How does GitHub Actions handle pull requests?

Pull requests from forks are a special case for GitHub Actions.

It’s often useful to trigger automation in response to a pull request. For example, a maintainer might want to automatically run a project’s tests so that a contributor can see whether their change breaks anything. A maintainer might also want to automatically add comments and labels to a new pull request.

However, it’s important that the author of a pull request can’t access the repository’s secrets (e.g. by updating a workflow file to print out the secrets instead of running tests). To address this issue, GitHub provides two different ways to trigger Actions workflows from pull requests:

  • The pull_request event simulates a merge of the pull request, and triggers Actions workflows based on the configuration and code at the merge commit. This is intended for e.g. running tests, and verifying that the code would still work if the pull request was merged. However, since the code in the pull request is potentially malicious, workflows triggered by the pull_request event are run without access to the repository’s secrets.
  • The pull_request_target event triggers Actions workflows based on the configuration and code at the base branch of the pull request. Since the base branch is part of the base repository itself and not part of a fork, workflows triggered by pull_request_target are trusted and run with access to secrets. This is intended for e.g. adding comments and labels to new pull requests (which requires a GitHub API token).

Nonsensical pull requests vs. GitHub Actions

So in case you didn’t spot it, the nonsensical pull requests that we created earlier weren’t entirely useless – they also had a side-effect of breaking the GitHub Actions permission model.

To see why, look at the last part of the previous section:

Since the base branch is part of the base repository itself and not part of a fork, workflows triggered by pull_request_target are trusted and run with access to secrets.

Only people with write access to the base repository can push to branches in it. So this seems fine, provided that the “base branch” of a pull request is actually a branch.

But we just created a pull request where the “base branch” is a commit hash, not a branch. And anyone can create a new commit hash in the base repository, since GitHub shares commits between forks.

As a result, an attacker could:

  1. Fork any public repository that uses GitHub Actions4
  2. Create a pull request to the repository (updating the readme, say)
  3. Create a malicious Actions workflow with the pull_request_target event (example), and separately commit it to the fork
  4. Update the base branch of the pull request from step (2) to the commit hash from step (3)

And then the malicious Actions workflow would run, immediately, with the secrets from the victim repository. At this point, the attacker would have write access to the repository (due to the GITHUB_TOKEN secret). They would also have access to any services that the repository had integrated with via GitHub Actions secrets.

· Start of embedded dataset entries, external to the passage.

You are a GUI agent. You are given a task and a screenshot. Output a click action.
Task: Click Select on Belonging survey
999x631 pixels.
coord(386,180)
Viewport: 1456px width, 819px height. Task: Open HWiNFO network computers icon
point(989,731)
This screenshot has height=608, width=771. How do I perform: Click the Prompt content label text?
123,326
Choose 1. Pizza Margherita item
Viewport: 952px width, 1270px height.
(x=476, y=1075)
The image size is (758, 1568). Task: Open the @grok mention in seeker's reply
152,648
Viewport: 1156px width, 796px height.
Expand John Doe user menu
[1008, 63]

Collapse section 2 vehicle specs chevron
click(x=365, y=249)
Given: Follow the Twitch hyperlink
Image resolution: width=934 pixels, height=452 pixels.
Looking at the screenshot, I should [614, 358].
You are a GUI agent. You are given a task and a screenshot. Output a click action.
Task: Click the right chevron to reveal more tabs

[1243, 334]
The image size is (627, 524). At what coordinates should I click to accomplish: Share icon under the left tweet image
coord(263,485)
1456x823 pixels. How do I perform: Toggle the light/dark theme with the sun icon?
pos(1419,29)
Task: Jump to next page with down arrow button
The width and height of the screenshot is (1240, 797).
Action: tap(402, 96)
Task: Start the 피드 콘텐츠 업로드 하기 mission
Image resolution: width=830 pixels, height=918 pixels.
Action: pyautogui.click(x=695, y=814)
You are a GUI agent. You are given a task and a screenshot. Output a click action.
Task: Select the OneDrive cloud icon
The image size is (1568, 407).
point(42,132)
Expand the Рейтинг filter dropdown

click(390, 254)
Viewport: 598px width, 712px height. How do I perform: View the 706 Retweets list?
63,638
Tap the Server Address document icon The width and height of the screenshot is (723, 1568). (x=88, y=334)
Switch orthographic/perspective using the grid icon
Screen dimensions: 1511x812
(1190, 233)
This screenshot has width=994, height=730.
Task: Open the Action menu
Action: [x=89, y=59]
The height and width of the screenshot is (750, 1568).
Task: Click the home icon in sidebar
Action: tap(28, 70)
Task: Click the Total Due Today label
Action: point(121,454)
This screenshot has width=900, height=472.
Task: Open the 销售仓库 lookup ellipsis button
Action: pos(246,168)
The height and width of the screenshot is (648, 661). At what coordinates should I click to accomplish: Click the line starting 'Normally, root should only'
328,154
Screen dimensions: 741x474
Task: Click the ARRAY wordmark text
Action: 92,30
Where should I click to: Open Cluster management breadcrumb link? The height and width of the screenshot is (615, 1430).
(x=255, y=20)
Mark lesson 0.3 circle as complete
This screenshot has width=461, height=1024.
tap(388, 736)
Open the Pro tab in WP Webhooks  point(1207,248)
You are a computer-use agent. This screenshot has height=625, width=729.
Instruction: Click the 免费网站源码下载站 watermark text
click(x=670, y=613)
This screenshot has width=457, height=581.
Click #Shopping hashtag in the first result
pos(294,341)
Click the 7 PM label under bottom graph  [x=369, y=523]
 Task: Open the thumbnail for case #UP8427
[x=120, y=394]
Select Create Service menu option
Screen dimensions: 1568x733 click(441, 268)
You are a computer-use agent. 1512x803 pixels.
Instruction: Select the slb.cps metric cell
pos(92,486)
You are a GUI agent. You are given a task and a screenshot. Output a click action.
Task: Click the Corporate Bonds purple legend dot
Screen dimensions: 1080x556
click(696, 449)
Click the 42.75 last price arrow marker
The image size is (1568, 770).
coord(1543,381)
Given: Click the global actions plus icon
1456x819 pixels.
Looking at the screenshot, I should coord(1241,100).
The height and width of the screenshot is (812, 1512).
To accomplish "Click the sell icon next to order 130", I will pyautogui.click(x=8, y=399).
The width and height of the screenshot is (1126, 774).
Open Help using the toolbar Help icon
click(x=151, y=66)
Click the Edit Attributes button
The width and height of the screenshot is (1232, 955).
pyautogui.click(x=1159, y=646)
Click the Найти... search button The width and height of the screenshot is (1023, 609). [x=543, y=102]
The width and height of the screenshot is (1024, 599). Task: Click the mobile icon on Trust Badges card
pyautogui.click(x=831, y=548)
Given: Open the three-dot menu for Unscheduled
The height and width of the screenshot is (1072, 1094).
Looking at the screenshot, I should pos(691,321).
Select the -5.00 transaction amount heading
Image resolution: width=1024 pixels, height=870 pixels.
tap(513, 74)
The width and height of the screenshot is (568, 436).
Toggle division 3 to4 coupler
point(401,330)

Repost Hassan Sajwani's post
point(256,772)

Many open-source projects publish directly to package managers from GitHub, using a credential saved as a GitHub Actions secret. As a result, it likely would have been possible for an attacker to pull off a much larger-scale version of the eslint-scope supply chain attack, by exploiting this issue on a bunch of open-source projects at once, stealing all of their package manager credentials, and publishing a bunch of package updates containing malware.5 6

Timeline

As always, the GitHub security team was very responsive and patched the issue quickly.

  • 2021-02-04 08:37:44 UTC I reported this issue to GitHub’s bug bounty program via HackerOne
  • 2021-02-04 14:34:56 UTC Initial reply from GitHub, stating that they were looking into the issue
  • 2021-02-04 16:30:36 UTC Issue confirmed by GitHub security team
  • 2021-02-04 22:14:32 UTC Issue partially patched on github.com, GitHub replied on HackerOne to double-check that the patch resolved the issue

    At this point, an Actions build would no longer trigger for a pull request if the base ref was a 40-character commit hash. However, I found that a build would still trigger if the base ref was set to a shorthash, or to another symbolic ref in the base repo that the attacker can modify (e.g. refs/pull/5/head, which always points to the head branch of an existing pull request). So the issue was still exploitable at this point.

  • 2021-02-04 22:36:05 UTC I replied to GitHub stating roughly the above, and suggested that it might be better to prevent setting the base ref of a pull request to a non-branch at all, in addition to trying to detect “bad” base refs from Actions after the fact.
  • (sometime a few hours later) Issue fully patched on github.com, apparently implementing the suggestion from my comment. (This fix might have already been in progress as a secondary mitigation, independently of the fact that I suggested it in a comment.)
  • 2021-03-02, around 20:45 UTC GitHub Enterprise Server 3.0.1 was released with a fix for this issue, as CVE-2021-22862.
  • 2021-03-03 14:45:24 UTC GitHub awarded a $25000 bug bounty

  1. Unless you’re a civil engineer in charge of the operation, I guess. Messing around with bugs is really only satisfying when it’s someone else’s responsibility to deal with the problem. For bugs in my own projects, it’s more like a source of anxiety. I hope everyone at GitHub who has to deal with these bug reports is doing well. 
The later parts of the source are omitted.